Work instruction = Could you print the lines below exactly, from the one holding "甘公网安备 62010202004204号 (163, 753)" through the last line, with no other output?

Dataset entries START

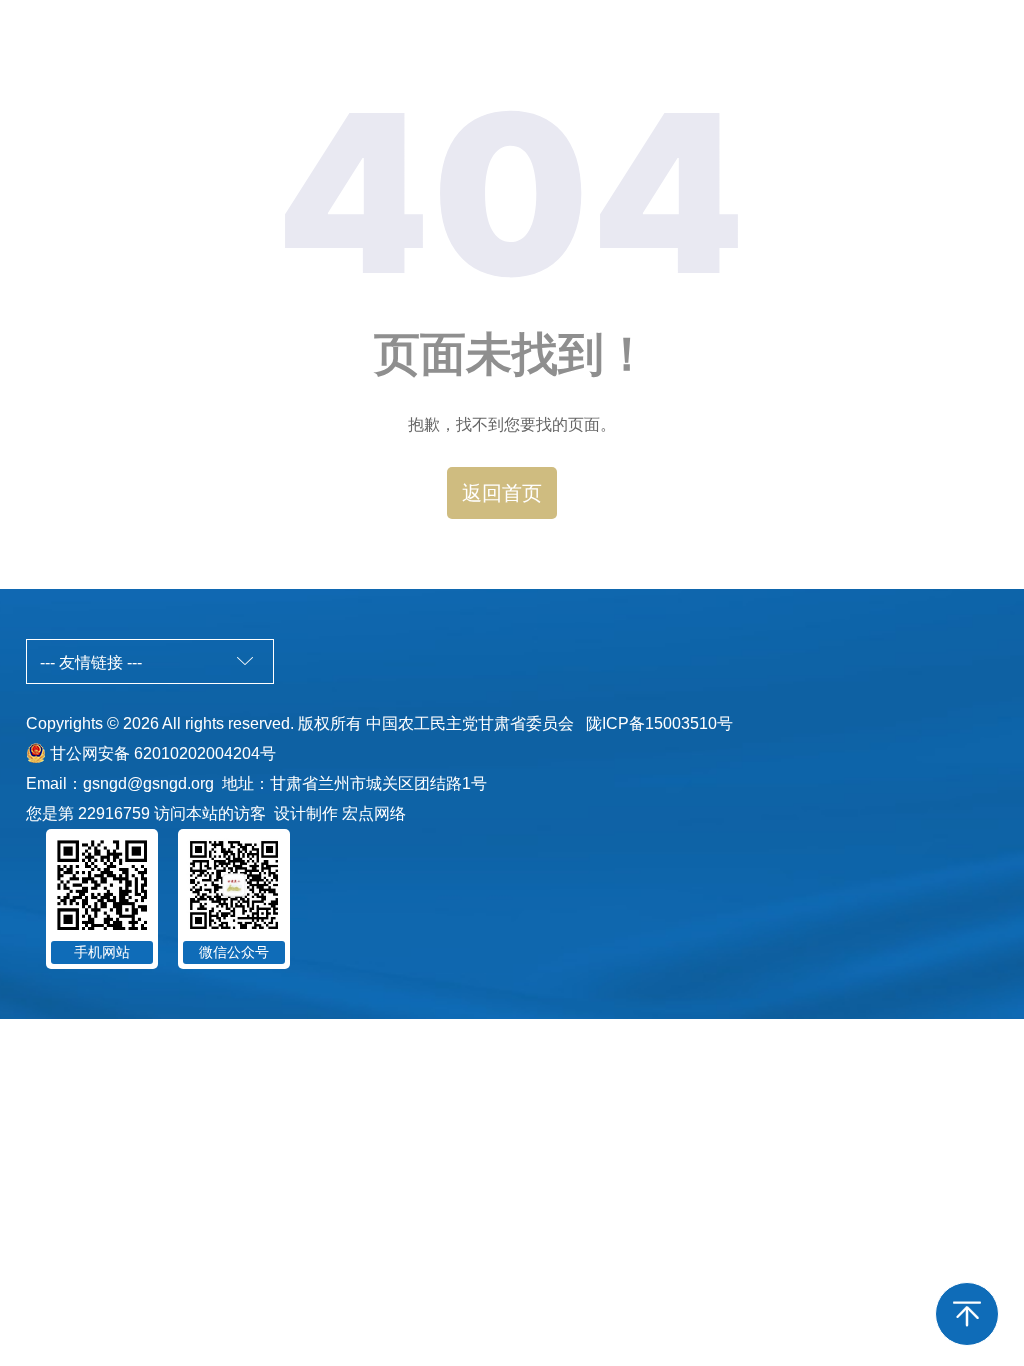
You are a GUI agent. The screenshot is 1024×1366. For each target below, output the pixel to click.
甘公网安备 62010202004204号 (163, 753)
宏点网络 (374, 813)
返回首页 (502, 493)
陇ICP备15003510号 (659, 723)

Dataset entries END

Task solution =
甘公网安备 62010202004204号 (163, 753)
宏点网络 (374, 813)
返回首页 (502, 493)
陇ICP备15003510号 (659, 723)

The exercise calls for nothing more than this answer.